Según el Panorama Agrícola Semanal de la Bolsa de Cereales, el progreso intersemanal fue de 23,5 puntos porcentuales y el rinde medio nacional se ubicó en 33,75 quintales por hectárea. Con esos resultados, la entidad mantuvo su proyección de producción en 48,6 millones de toneladas para la campaña 2025/26.
En el área que todavía permanece en pie, el 88% de los lotes presenta una condición de cultivo entre normal y excelente. De este modo, a pesar de que más de la mitad de la superficie ya fue recolectada, todavía queda un volumen importante por definir en las próximas semanas, especialmente en zonas donde la cosecha avanzó con distintos ritmos.
La soja de primera mostró los mejores desempeños en la región central, donde el avance promedio llegó al 81% y se consolidó una tendencia de rindes superiores al promedio de las últimas diez campañas. Mientras el centro-este de Entre Ríos se mantiene en línea con su media histórica, el resto de las zonas centrales registró mejoras que van desde el 8 % en el Núcleo Sur hasta el 22% en el Norte de La Pampa y Oeste de Buenos Aires.
La cosecha de soja de segunda también cobró impulso en los últimos días y alcanzó un avance promedio del 60,5% en ambos núcleos productivos. En este caso, los rindes se mantienen cercanos a la media de las últimas diez campañas, mostrando estabilidad para un segmento que suele ser más sensible a las condiciones climáticas.
El maíz avanzó más lento
En paralelo, la cosecha de maíz llegó al 32% del área apta a nivel nacional, con un progreso semanal de 1,9 puntos porcentuales. El ritmo sigue condicionado por la prioridad que mantiene la recolección de soja, tanto de primera como de segunda, en buena parte del área agrícola.
El rinde promedio nacional de maíz se ubicó en 86,4 quintales por hectárea. Los mejores resultados continúan concentrados en el Núcleo Norte, el Núcleo Sur y el Norte de La Pampa y Oeste de Buenos Aires, con promedios que se ubican entre 95 y 101 quintales por hectárea.
En el caso del maíz tardío, el 37% del área todavía transita el llenado de grano, mientras que el resto de los planteos ya se encuentra en madurez fisiológica. La Bolsa de Cereales señaló que prácticamente la totalidad del cultivo presenta condiciones hídricas y de cultivo favorables, por lo que mantuvo la estimación de producción en 61 millones de toneladas.
Un cierre marcado por el clima y el ritmo de cosecha
La ausencia de lluvias fue determinante para destrabar labores que venían condicionadas por la humedad en los lotes.
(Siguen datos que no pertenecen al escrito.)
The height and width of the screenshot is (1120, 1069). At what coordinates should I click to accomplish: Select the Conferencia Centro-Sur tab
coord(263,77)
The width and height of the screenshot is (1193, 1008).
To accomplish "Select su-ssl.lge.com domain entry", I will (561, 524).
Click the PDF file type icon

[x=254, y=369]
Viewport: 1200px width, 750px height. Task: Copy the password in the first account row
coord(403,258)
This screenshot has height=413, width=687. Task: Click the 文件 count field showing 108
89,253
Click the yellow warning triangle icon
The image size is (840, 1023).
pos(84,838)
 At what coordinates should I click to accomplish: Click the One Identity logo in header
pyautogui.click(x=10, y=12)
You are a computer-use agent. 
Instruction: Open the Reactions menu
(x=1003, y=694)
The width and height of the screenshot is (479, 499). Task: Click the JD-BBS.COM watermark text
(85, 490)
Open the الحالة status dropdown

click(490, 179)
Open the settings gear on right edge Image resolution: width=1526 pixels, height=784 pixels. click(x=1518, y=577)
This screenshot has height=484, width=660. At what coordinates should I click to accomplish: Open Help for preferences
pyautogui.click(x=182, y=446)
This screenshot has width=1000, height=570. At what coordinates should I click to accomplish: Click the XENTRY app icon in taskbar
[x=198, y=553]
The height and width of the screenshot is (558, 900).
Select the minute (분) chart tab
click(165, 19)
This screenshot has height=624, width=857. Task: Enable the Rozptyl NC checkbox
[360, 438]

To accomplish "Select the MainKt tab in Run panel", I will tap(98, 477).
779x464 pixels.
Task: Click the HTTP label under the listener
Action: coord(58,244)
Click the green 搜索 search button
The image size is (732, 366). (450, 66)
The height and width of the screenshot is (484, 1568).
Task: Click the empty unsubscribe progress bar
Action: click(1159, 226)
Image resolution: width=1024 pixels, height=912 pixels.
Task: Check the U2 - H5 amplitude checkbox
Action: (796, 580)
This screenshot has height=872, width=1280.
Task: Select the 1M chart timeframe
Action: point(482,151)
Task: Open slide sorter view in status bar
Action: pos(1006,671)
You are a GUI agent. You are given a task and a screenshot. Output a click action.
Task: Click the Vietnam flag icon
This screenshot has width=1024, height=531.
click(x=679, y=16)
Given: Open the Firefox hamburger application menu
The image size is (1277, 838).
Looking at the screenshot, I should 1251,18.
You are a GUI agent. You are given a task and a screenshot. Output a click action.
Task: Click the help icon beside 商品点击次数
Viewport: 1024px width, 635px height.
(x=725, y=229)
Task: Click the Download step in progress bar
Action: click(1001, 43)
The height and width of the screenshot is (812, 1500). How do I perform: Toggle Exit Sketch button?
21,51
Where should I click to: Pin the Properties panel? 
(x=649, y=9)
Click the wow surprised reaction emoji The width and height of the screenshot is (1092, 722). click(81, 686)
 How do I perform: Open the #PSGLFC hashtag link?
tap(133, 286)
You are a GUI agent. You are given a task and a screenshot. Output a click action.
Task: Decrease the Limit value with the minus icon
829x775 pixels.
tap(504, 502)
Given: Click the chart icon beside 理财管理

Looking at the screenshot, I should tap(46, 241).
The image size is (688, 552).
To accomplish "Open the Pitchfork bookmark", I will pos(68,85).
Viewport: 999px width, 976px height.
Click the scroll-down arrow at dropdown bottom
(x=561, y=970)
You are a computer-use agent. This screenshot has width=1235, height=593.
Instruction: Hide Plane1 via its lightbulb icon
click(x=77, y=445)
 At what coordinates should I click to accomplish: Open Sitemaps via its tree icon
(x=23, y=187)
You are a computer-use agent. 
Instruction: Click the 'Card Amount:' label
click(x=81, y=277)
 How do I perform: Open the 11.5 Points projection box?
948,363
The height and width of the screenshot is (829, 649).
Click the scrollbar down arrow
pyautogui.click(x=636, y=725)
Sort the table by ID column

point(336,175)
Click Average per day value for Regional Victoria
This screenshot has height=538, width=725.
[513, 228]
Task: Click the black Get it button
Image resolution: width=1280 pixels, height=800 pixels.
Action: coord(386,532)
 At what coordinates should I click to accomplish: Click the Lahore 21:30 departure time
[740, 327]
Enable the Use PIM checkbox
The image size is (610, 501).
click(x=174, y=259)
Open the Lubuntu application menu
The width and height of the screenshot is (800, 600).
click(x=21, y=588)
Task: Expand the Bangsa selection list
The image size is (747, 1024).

En soja, ese cambio permitió un salto fuerte en la cosecha y afianzar rindes por encima de los registros históricos en buena parte de la zona núcleo y áreas centrales.
Para las próximas semanas, el foco estará puesto en el cierre de la oleaginosa y en la recuperación del ritmo del maíz. Con la soja en plena definición y el cereal todavía lejos de completar su recolección, el cierre definitivo de la campaña dependerá del comportamiento de los lotes que aún no fueron recolectados.